I like everything about having a cut tree for Christmas — their smell, their look and even their neediness. The stories that came from Christmas tree fails over the years shaped some of the funniest stories of my childhood. Sure, it might be easier to construct an artificial tree, throw on some decorations and be done with the entire process, but I’d rather care for and enjoy a real tree.
If you’ve never had a real tree before, don’t be turned off of getting one for the first time by letting someone convince you it requires a ton of additional work. Some care is required, but it’s fairly simple.
The first step to reducing the mess associated with needle loss is choosing a fresh tree. Here’s what to look for:
- Pliability: Pluck a tree needle and bend it between your thumb and forefinger. If it snaps instead of folding in half, the tree might be too dry.
- Color: The tree you select should have a healthy green appearance with very few dry or browning needles.
- Sturdy outer needles: If the needles are fresh and flexible, they shouldn’t fall off in your hand if you gently stroke an outer branch. Likewise if you lift the tree a couple inches off the ground and let it drop onto the cut end, green needles shouldn’t fall off. Some brown inner needles may fall off, but the green outer needles shouldn’t be affected.

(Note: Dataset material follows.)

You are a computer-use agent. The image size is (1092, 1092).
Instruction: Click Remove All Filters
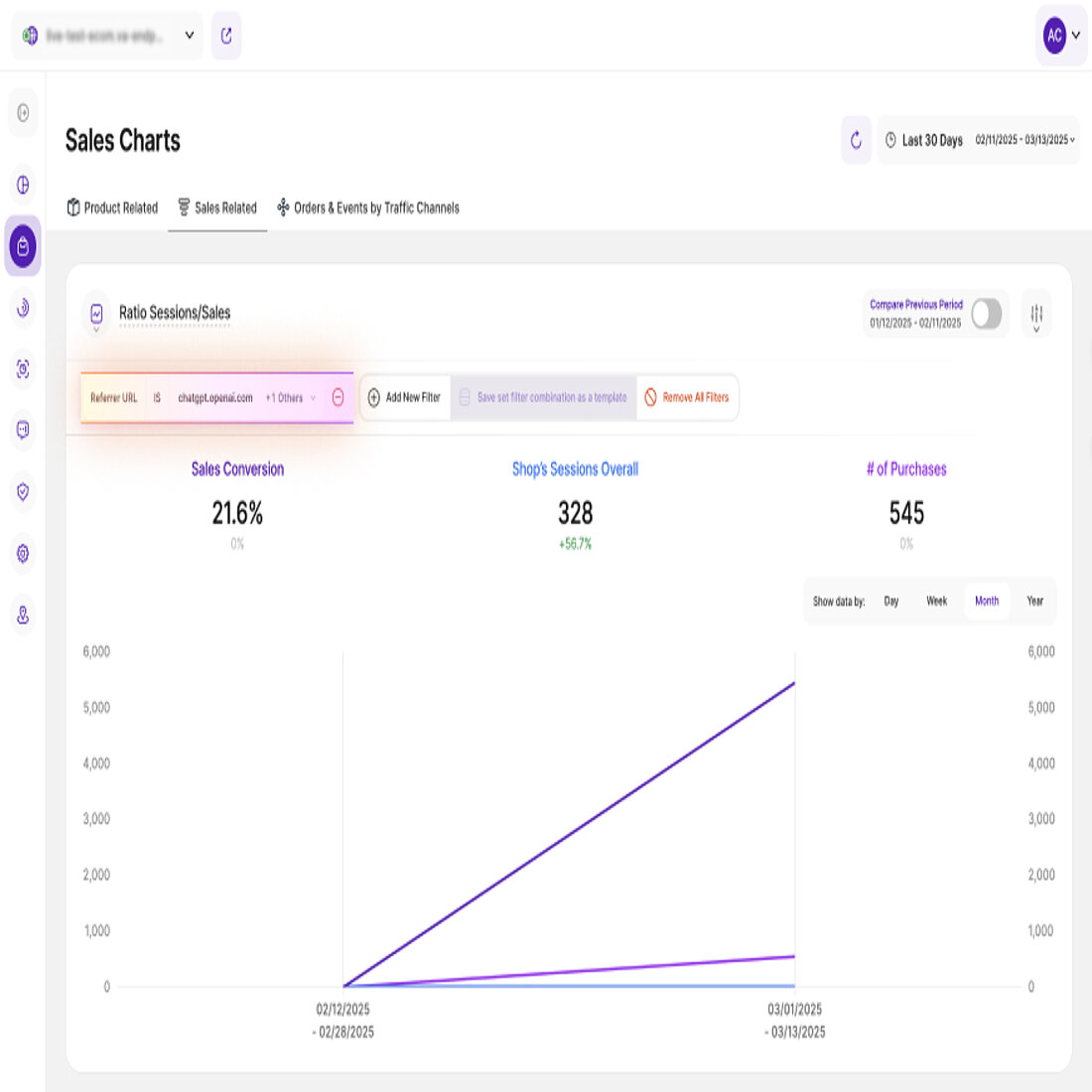coord(687,396)
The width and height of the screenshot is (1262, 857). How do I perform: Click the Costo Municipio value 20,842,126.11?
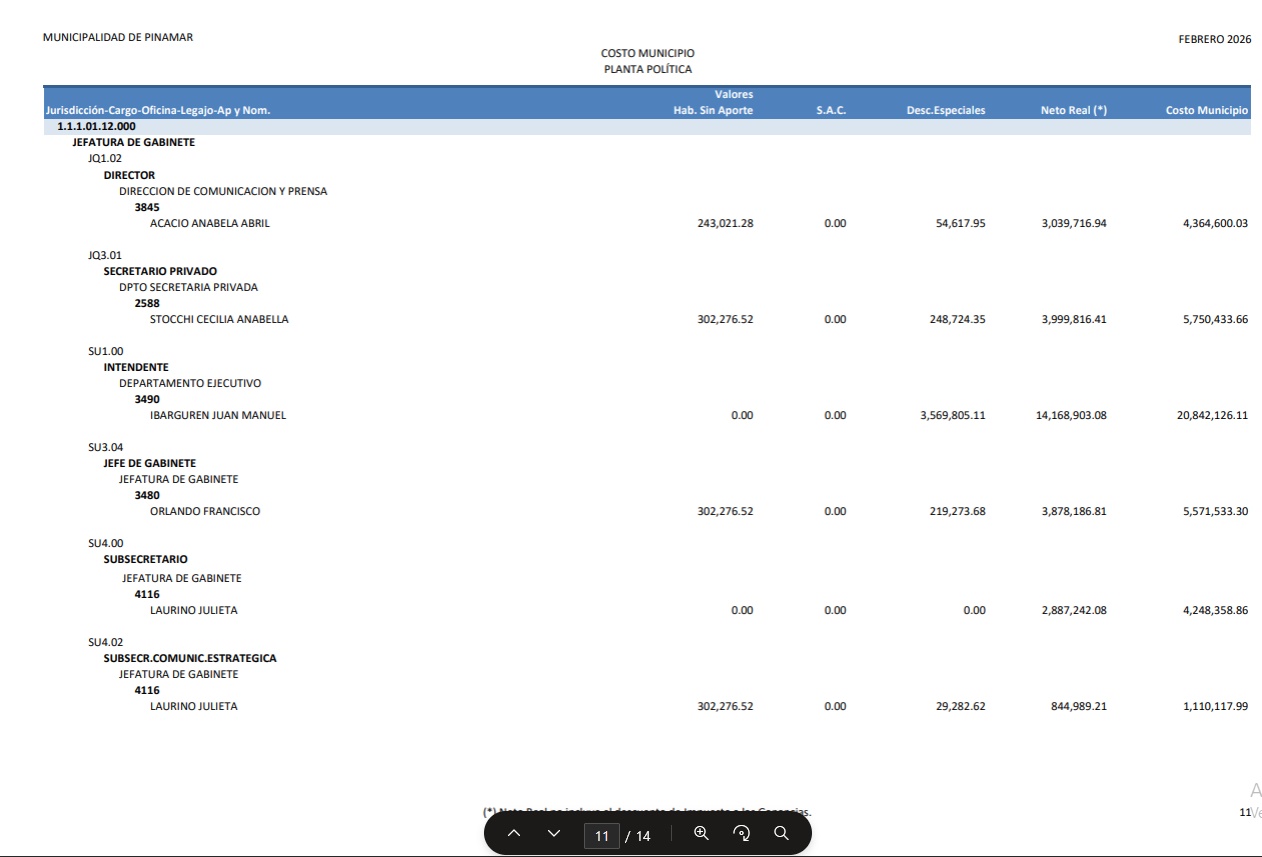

Before selecting a tree, be sure to check the size of the space you’ve saved for your tree both height- and width-wise and choose a tree stand that can accommodate its size.
Some things to look for include:
- Stability: The stand you choose needs to be able to hold your tree upright.
- Adequate water capacity: It should be able to hold about one quart for each inch of stem diameter.
- Ease of setup: If you think thumb screws are too hard to manage when you are lying under the tree tightening and keeping the tree straight at the same time, many chose-and-cut farms offer stands with a centrally positioned spike. The farm will bore a hole in the trunk to accept the spike and all you have to do is pound the stand in place and set it upright at home.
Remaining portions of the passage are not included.